Copy out all of the material below, replacing "At what coordinates should I click to accomplish" with "Which point should I click to accomplish" wherever it occurs and changing nothing else.

..........

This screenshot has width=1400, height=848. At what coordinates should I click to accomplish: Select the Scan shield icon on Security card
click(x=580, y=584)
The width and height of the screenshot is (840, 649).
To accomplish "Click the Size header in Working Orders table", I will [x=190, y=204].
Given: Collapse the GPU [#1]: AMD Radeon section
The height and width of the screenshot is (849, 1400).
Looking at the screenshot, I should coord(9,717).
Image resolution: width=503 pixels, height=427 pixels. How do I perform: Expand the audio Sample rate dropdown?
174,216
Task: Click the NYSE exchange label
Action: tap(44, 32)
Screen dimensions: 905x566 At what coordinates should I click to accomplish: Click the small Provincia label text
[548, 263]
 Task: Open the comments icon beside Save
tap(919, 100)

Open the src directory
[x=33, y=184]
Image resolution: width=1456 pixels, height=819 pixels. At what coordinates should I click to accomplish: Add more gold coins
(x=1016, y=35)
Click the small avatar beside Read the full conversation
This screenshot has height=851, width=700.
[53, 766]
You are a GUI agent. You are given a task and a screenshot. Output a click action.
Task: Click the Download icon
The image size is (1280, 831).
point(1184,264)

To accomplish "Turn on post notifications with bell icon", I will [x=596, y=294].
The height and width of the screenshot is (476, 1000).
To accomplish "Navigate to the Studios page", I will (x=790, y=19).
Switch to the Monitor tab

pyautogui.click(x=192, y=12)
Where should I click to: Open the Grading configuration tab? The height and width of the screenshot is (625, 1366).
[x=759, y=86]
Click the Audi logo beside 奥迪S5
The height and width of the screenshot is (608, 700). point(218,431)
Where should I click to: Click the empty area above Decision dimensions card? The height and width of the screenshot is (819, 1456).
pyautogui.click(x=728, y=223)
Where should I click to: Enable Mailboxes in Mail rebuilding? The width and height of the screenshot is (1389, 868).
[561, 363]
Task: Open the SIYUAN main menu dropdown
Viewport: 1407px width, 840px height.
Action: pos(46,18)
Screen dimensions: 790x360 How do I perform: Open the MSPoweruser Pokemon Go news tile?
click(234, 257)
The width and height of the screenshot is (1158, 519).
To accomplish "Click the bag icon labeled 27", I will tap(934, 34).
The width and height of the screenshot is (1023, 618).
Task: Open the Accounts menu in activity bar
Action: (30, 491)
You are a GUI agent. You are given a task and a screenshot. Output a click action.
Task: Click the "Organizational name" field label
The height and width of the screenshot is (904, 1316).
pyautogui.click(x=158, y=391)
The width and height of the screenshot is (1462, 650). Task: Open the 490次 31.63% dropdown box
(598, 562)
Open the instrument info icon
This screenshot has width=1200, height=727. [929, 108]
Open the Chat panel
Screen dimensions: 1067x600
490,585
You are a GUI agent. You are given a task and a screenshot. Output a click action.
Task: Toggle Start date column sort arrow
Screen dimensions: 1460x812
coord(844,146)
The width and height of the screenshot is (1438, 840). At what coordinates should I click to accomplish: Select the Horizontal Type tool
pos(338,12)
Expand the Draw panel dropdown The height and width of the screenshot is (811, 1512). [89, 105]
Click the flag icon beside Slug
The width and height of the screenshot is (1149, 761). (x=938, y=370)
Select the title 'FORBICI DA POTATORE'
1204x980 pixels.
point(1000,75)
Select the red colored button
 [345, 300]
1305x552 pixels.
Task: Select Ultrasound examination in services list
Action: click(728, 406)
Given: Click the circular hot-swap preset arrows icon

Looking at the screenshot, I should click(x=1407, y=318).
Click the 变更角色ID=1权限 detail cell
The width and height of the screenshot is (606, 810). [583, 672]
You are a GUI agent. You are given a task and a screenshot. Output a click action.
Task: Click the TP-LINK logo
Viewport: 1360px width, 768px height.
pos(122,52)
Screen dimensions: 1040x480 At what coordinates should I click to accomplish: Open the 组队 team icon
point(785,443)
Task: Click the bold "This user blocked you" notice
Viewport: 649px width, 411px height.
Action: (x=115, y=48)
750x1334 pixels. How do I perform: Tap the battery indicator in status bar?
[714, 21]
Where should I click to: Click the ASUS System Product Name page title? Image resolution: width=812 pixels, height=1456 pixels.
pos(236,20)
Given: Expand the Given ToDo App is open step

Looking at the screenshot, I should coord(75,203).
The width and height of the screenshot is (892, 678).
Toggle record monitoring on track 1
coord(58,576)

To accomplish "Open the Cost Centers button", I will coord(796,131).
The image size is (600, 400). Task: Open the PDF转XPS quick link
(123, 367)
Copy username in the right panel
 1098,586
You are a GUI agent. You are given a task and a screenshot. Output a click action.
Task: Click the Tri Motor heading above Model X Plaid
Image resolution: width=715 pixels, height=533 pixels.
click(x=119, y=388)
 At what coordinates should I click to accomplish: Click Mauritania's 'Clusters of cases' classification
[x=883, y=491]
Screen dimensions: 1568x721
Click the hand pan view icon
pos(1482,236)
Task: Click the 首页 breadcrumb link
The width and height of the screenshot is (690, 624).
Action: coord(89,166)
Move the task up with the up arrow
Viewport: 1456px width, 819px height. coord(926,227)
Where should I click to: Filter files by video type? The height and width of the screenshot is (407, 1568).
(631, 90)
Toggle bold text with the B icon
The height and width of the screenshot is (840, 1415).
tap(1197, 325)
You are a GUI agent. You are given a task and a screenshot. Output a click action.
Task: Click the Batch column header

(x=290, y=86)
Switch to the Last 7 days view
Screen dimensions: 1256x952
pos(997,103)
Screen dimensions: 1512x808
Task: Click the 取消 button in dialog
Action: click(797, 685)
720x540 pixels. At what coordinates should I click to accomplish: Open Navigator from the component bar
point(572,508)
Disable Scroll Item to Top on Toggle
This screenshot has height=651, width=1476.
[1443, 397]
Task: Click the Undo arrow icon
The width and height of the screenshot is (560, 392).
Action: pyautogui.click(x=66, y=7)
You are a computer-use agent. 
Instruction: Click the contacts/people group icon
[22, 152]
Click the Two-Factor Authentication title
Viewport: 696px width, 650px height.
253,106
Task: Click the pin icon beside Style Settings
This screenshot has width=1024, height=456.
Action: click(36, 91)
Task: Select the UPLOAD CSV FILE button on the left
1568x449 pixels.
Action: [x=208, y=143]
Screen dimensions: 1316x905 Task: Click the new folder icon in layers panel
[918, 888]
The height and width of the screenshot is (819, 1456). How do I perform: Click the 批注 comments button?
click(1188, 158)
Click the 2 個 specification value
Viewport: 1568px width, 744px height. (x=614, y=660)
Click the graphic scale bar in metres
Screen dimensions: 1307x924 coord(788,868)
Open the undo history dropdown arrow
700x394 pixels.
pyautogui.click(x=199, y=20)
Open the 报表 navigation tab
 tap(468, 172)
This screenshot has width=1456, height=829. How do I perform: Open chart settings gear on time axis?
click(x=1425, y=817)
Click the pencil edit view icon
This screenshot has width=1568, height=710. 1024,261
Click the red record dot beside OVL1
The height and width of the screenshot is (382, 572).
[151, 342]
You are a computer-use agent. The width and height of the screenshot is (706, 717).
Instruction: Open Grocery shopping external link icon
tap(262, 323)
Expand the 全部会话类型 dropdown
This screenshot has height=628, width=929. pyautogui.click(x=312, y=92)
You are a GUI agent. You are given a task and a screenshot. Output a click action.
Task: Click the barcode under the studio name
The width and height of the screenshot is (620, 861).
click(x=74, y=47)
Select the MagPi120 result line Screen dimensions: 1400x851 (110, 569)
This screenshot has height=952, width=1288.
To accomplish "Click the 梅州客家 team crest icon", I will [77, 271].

..........

**Written solution**
This screenshot has width=1400, height=848. Which point should I click to accomplish: Select the Scan shield icon on Security card
click(x=580, y=584)
The width and height of the screenshot is (840, 649).
To accomplish "Click the Size header in Working Orders table", I will [x=190, y=204].
Given: Collapse the GPU [#1]: AMD Radeon section
The height and width of the screenshot is (849, 1400).
Looking at the screenshot, I should coord(9,717).
Image resolution: width=503 pixels, height=427 pixels. How do I perform: Expand the audio Sample rate dropdown?
174,216
Task: Click the NYSE exchange label
Action: tap(44, 32)
Screen dimensions: 905x566 Which point should I click to accomplish: Click the small Provincia label text
[548, 263]
 Task: Open the comments icon beside Save
tap(919, 100)

Open the src directory
[x=33, y=184]
Image resolution: width=1456 pixels, height=819 pixels. Which point should I click to accomplish: Add more gold coins
(x=1016, y=35)
Click the small avatar beside Read the full conversation
This screenshot has height=851, width=700.
[53, 766]
You are a GUI agent. You are given a task and a screenshot. Output a click action.
Task: Click the Download icon
The image size is (1280, 831).
point(1184,264)

To accomplish "Turn on post notifications with bell icon", I will [x=596, y=294].
The height and width of the screenshot is (476, 1000).
To accomplish "Navigate to the Studios page", I will (x=790, y=19).
Switch to the Monitor tab

pyautogui.click(x=192, y=12)
Where should I click to: Open the Grading configuration tab? The height and width of the screenshot is (625, 1366).
[x=759, y=86]
Click the Audi logo beside 奥迪S5
The height and width of the screenshot is (608, 700). point(218,431)
Where should I click to: Click the empty area above Decision dimensions card? The height and width of the screenshot is (819, 1456).
pyautogui.click(x=728, y=223)
Where should I click to: Enable Mailboxes in Mail rebuilding? The width and height of the screenshot is (1389, 868).
[561, 363]
Task: Open the SIYUAN main menu dropdown
Viewport: 1407px width, 840px height.
Action: pos(46,18)
Screen dimensions: 790x360 How do I perform: Open the MSPoweruser Pokemon Go news tile?
click(234, 257)
The width and height of the screenshot is (1158, 519).
To accomplish "Click the bag icon labeled 27", I will tap(934, 34).
The width and height of the screenshot is (1023, 618).
Task: Open the Accounts menu in activity bar
Action: (30, 491)
You are a GUI agent. You are given a task and a screenshot. Output a click action.
Task: Click the "Organizational name" field label
The height and width of the screenshot is (904, 1316).
pyautogui.click(x=158, y=391)
The width and height of the screenshot is (1462, 650). Task: Open the 490次 31.63% dropdown box
(598, 562)
Open the instrument info icon
This screenshot has width=1200, height=727. [929, 108]
Open the Chat panel
Screen dimensions: 1067x600
490,585
You are a GUI agent. You are given a task and a screenshot. Output a click action.
Task: Toggle Start date column sort arrow
Screen dimensions: 1460x812
coord(844,146)
The width and height of the screenshot is (1438, 840). Which point should I click to accomplish: Select the Horizontal Type tool
pos(338,12)
Expand the Draw panel dropdown The height and width of the screenshot is (811, 1512). [89, 105]
Click the flag icon beside Slug
The width and height of the screenshot is (1149, 761). (x=938, y=370)
Select the title 'FORBICI DA POTATORE'
1204x980 pixels.
point(1000,75)
Select the red colored button
 [345, 300]
1305x552 pixels.
Task: Select Ultrasound examination in services list
Action: click(728, 406)
Given: Click the circular hot-swap preset arrows icon

Looking at the screenshot, I should click(x=1407, y=318).
Click the 变更角色ID=1权限 detail cell
The width and height of the screenshot is (606, 810). [583, 672]
You are a GUI agent. You are given a task and a screenshot. Output a click action.
Task: Click the TP-LINK logo
Viewport: 1360px width, 768px height.
pos(122,52)
Screen dimensions: 1040x480 Which point should I click to accomplish: Open the 组队 team icon
point(785,443)
Task: Click the bold "This user blocked you" notice
Viewport: 649px width, 411px height.
Action: (x=115, y=48)
750x1334 pixels. How do I perform: Tap the battery indicator in status bar?
[714, 21]
Where should I click to: Click the ASUS System Product Name page title? Image resolution: width=812 pixels, height=1456 pixels.
pos(236,20)
Given: Expand the Given ToDo App is open step

Looking at the screenshot, I should coord(75,203).
The width and height of the screenshot is (892, 678).
Toggle record monitoring on track 1
coord(58,576)

To accomplish "Open the Cost Centers button", I will coord(796,131).
The image size is (600, 400). Task: Open the PDF转XPS quick link
(123, 367)
Copy username in the right panel
 1098,586
You are a GUI agent. You are given a task and a screenshot. Output a click action.
Task: Click the Tri Motor heading above Model X Plaid
Image resolution: width=715 pixels, height=533 pixels.
click(x=119, y=388)
 Which point should I click to accomplish: Click Mauritania's 'Clusters of cases' classification
[x=883, y=491]
Screen dimensions: 1568x721
Click the hand pan view icon
pos(1482,236)
Task: Click the 首页 breadcrumb link
The width and height of the screenshot is (690, 624).
Action: coord(89,166)
Move the task up with the up arrow
Viewport: 1456px width, 819px height. coord(926,227)
Where should I click to: Filter files by video type? The height and width of the screenshot is (407, 1568).
(631, 90)
Toggle bold text with the B icon
The height and width of the screenshot is (840, 1415).
tap(1197, 325)
You are a GUI agent. You are given a task and a screenshot. Output a click action.
Task: Click the Batch column header

(x=290, y=86)
Switch to the Last 7 days view
Screen dimensions: 1256x952
pos(997,103)
Screen dimensions: 1512x808
Task: Click the 取消 button in dialog
Action: click(797, 685)
720x540 pixels. Which point should I click to accomplish: Open Navigator from the component bar
point(572,508)
Disable Scroll Item to Top on Toggle
This screenshot has height=651, width=1476.
[1443, 397]
Task: Click the Undo arrow icon
The width and height of the screenshot is (560, 392).
Action: pyautogui.click(x=66, y=7)
You are a computer-use agent. 
Instruction: Click the contacts/people group icon
[22, 152]
Click the Two-Factor Authentication title
Viewport: 696px width, 650px height.
253,106
Task: Click the pin icon beside Style Settings
This screenshot has width=1024, height=456.
Action: click(36, 91)
Task: Select the UPLOAD CSV FILE button on the left
1568x449 pixels.
Action: [x=208, y=143]
Screen dimensions: 1316x905 Task: Click the new folder icon in layers panel
[918, 888]
The height and width of the screenshot is (819, 1456). How do I perform: Click the 批注 comments button?
click(1188, 158)
Click the 2 個 specification value
Viewport: 1568px width, 744px height. (x=614, y=660)
Click the graphic scale bar in metres
Screen dimensions: 1307x924 coord(788,868)
Open the undo history dropdown arrow
700x394 pixels.
pyautogui.click(x=199, y=20)
Open the 报表 navigation tab
 tap(468, 172)
This screenshot has width=1456, height=829. How do I perform: Open chart settings gear on time axis?
click(x=1425, y=817)
Click the pencil edit view icon
This screenshot has width=1568, height=710. 1024,261
Click the red record dot beside OVL1
The height and width of the screenshot is (382, 572).
[151, 342]
You are a computer-use agent. The width and height of the screenshot is (706, 717).
Instruction: Open Grocery shopping external link icon
tap(262, 323)
Expand the 全部会话类型 dropdown
This screenshot has height=628, width=929. pyautogui.click(x=312, y=92)
You are a GUI agent. You are given a task and a screenshot. Output a click action.
Task: Click the barcode under the studio name
The width and height of the screenshot is (620, 861).
click(x=74, y=47)
Select the MagPi120 result line Screen dimensions: 1400x851 (110, 569)
This screenshot has height=952, width=1288.
To accomplish "Click the 梅州客家 team crest icon", I will [77, 271].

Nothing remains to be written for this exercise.